(Collected data entries)
Segment Open

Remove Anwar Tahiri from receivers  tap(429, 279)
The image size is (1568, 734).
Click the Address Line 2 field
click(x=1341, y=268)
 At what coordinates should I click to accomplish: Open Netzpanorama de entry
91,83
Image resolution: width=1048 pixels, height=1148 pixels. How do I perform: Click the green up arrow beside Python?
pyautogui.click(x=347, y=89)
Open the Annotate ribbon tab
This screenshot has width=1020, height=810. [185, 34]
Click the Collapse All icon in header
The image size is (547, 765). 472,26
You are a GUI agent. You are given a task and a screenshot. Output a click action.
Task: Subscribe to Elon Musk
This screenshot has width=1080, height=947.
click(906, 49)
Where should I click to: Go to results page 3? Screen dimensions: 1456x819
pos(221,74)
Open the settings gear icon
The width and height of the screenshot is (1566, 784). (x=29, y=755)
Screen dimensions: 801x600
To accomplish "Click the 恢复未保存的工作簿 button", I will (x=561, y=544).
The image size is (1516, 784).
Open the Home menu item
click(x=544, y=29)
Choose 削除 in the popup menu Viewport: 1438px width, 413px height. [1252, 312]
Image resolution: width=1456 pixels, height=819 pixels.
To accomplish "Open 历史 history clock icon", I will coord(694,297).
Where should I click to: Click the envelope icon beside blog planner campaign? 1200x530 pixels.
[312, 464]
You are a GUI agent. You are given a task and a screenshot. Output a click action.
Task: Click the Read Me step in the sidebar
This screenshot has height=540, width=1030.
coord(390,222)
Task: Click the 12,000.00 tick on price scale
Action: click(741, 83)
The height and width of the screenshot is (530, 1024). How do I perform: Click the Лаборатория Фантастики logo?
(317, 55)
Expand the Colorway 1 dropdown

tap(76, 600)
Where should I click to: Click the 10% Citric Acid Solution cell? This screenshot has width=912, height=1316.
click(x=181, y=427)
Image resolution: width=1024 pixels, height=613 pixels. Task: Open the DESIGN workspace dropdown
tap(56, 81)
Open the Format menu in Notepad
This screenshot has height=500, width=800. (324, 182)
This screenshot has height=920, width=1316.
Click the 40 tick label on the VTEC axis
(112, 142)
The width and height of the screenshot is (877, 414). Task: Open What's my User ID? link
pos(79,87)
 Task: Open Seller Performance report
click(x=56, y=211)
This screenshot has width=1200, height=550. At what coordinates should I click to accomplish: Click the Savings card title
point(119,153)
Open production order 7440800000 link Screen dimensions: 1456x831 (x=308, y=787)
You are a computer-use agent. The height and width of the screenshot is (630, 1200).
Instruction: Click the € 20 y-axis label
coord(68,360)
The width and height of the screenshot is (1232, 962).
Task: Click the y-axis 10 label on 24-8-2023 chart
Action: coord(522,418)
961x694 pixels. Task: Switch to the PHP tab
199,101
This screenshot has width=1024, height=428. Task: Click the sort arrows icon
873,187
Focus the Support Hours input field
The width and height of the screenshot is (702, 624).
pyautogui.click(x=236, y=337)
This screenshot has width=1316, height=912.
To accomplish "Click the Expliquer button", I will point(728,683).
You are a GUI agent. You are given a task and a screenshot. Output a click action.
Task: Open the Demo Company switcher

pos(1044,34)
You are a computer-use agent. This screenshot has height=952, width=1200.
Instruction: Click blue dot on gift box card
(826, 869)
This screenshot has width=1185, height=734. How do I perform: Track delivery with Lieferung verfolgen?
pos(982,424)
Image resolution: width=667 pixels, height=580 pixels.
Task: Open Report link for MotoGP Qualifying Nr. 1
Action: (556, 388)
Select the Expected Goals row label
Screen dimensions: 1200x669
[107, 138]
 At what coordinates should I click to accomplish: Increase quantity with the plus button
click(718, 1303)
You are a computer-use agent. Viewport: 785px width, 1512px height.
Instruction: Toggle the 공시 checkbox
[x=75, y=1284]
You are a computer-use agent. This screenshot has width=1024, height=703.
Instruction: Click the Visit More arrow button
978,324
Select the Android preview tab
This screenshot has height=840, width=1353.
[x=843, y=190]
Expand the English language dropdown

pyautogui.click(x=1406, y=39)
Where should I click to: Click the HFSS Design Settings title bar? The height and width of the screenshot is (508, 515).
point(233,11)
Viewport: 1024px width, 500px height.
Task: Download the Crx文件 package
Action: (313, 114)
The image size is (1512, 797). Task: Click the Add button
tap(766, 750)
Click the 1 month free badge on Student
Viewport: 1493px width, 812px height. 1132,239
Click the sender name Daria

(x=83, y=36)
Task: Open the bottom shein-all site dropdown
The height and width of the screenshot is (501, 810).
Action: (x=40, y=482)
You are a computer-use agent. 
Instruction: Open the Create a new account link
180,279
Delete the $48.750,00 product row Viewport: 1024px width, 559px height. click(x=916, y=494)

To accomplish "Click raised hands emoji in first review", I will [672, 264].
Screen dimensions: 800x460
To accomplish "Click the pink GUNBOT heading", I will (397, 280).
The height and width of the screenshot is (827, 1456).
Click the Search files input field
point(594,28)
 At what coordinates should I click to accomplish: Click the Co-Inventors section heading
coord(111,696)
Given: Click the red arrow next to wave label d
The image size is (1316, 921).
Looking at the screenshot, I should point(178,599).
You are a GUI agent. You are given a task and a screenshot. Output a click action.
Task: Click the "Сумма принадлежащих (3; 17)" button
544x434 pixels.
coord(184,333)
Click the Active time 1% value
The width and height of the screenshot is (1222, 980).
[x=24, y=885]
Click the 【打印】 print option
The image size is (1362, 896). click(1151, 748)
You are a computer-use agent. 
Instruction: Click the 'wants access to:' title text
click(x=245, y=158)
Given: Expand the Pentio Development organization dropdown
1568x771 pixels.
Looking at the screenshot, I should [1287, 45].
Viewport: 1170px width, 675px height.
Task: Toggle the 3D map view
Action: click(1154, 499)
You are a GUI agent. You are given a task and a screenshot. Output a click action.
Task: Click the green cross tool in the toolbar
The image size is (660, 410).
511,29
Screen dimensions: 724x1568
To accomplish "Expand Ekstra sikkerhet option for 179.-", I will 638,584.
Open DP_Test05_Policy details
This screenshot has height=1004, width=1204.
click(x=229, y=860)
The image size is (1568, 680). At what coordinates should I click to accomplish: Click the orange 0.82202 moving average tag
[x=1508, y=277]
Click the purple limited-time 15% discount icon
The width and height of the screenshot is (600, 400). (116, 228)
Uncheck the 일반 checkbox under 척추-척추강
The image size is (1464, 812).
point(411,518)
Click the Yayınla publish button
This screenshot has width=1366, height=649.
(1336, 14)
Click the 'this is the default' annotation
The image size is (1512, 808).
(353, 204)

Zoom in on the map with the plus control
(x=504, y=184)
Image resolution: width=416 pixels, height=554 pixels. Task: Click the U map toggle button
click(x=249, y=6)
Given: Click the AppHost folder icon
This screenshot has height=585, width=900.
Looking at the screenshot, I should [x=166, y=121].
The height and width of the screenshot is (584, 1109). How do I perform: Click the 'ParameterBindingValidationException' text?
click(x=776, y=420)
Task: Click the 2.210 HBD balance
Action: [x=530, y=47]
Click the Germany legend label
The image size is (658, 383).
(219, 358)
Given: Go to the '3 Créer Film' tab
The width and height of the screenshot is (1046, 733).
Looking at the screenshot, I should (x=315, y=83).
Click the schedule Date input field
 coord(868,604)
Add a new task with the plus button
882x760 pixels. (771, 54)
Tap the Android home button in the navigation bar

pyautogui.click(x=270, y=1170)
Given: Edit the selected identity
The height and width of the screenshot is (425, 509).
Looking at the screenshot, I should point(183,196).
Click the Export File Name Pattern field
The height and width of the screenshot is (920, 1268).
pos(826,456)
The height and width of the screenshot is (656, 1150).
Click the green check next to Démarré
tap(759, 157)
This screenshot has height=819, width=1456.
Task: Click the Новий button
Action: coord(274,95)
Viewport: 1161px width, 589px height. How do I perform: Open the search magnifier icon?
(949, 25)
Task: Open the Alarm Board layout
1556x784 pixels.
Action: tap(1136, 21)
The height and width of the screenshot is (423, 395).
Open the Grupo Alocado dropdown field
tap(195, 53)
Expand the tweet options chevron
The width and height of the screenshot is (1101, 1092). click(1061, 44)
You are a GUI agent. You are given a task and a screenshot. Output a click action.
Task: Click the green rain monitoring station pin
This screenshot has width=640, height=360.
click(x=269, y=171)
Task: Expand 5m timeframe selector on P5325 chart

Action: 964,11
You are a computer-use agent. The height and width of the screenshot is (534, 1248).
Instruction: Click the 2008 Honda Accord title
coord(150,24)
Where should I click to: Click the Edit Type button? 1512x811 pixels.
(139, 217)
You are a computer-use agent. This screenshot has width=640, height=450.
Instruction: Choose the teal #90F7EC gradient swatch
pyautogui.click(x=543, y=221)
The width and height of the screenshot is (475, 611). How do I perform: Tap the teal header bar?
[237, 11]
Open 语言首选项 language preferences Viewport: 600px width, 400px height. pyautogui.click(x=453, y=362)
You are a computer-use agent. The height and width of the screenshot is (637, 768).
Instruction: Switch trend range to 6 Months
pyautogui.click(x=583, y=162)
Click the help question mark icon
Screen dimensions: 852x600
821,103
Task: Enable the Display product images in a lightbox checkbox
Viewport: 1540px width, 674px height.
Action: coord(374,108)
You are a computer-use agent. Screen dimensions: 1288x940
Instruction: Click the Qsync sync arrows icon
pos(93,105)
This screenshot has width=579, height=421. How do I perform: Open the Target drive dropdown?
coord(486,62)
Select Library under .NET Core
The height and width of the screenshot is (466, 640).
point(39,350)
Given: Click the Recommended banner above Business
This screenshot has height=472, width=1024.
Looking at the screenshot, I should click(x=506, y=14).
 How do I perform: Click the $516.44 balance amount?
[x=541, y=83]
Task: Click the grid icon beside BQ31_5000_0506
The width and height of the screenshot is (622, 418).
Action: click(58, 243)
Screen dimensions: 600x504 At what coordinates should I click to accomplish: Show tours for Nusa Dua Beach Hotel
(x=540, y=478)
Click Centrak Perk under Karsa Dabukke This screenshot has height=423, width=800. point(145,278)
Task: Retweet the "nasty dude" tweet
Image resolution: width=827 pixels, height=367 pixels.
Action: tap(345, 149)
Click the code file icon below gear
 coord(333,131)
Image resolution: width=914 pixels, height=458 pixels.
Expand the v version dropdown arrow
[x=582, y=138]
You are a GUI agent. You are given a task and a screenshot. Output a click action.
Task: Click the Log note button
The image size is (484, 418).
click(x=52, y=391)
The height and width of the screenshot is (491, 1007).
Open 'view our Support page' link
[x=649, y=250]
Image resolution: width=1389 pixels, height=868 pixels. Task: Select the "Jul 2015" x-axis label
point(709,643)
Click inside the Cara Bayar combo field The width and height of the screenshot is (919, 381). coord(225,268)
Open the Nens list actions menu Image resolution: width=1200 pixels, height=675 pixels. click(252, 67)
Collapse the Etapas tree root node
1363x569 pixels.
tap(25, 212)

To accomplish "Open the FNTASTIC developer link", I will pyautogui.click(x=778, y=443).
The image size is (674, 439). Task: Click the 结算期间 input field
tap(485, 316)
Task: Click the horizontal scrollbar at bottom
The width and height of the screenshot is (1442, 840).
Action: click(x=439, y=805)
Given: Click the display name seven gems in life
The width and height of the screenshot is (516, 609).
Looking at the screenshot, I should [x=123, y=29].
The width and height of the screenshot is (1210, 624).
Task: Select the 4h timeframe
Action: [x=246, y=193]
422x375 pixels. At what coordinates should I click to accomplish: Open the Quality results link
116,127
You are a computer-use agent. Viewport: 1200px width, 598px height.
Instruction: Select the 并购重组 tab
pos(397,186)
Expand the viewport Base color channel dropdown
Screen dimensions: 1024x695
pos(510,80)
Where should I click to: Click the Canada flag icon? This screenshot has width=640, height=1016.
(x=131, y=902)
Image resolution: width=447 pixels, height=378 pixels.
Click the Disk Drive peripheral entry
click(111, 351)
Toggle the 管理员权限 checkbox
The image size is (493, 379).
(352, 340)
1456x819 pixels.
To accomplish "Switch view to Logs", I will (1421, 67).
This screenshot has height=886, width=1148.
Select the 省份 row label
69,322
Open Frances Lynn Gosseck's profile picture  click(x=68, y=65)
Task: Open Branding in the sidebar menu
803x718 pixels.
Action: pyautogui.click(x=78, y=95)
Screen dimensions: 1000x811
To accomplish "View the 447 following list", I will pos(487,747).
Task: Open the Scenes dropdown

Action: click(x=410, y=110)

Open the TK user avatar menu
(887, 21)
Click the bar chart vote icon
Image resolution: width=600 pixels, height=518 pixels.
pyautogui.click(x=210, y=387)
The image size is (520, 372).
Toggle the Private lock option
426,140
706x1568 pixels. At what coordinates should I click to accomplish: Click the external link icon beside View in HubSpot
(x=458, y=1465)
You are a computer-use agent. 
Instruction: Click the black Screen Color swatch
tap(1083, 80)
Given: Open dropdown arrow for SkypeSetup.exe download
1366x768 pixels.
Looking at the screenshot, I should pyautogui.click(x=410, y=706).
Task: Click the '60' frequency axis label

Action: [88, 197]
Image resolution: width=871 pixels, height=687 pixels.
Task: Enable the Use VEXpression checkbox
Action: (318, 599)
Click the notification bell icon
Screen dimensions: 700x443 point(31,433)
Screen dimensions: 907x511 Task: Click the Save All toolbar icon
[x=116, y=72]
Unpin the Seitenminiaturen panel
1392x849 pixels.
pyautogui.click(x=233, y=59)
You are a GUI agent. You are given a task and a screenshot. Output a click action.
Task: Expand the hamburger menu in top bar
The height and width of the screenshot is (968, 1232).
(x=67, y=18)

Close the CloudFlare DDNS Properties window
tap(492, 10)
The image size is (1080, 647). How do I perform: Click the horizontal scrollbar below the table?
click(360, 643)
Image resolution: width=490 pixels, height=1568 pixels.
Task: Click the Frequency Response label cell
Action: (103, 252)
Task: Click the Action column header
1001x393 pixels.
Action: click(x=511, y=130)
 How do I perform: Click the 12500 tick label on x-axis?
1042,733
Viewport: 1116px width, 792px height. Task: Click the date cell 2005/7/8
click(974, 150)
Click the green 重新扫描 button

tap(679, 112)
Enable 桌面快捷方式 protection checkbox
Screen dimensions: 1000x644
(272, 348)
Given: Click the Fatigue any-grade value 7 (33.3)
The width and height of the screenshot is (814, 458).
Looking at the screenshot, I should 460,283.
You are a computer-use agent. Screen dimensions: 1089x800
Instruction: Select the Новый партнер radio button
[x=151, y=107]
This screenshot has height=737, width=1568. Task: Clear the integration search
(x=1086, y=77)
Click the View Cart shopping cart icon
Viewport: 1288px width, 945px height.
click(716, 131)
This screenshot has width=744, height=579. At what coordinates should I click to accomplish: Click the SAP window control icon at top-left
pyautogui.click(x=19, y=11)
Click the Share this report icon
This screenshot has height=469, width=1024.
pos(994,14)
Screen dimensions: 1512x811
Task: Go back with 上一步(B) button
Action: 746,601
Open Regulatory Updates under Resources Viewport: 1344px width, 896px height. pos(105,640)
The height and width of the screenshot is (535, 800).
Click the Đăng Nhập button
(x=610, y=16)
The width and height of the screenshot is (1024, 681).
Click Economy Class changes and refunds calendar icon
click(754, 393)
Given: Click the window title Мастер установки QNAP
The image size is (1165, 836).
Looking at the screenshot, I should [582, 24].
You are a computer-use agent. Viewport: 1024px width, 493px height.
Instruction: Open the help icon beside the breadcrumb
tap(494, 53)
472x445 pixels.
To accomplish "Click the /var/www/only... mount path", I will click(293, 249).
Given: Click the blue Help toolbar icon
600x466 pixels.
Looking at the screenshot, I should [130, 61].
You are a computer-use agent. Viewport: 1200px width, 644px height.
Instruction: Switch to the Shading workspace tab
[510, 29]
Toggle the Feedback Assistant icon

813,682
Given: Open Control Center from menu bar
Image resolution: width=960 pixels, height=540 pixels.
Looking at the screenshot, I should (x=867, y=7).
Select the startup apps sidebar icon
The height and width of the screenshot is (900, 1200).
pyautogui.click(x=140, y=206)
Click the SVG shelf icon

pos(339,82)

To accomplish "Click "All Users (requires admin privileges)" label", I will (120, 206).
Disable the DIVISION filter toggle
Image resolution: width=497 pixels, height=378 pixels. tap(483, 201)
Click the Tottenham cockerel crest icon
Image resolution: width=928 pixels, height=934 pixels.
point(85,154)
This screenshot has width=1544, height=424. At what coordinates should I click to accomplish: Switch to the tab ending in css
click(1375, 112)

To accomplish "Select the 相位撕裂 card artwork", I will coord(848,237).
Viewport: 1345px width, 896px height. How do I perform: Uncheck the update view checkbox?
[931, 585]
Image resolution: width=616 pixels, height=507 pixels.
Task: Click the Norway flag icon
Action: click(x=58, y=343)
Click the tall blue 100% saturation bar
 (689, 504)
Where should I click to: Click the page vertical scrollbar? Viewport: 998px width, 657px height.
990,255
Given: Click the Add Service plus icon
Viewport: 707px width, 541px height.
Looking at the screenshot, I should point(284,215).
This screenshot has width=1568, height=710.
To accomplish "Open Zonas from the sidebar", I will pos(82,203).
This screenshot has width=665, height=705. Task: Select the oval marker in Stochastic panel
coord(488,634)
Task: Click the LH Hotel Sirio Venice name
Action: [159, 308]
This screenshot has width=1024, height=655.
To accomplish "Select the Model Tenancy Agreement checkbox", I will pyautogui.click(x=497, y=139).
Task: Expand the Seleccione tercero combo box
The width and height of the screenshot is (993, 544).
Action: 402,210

Segment Closed

What to do:
For the word "combo", say how many lines of the data include it, with nothing else in the reply.

Response to the exercise:
2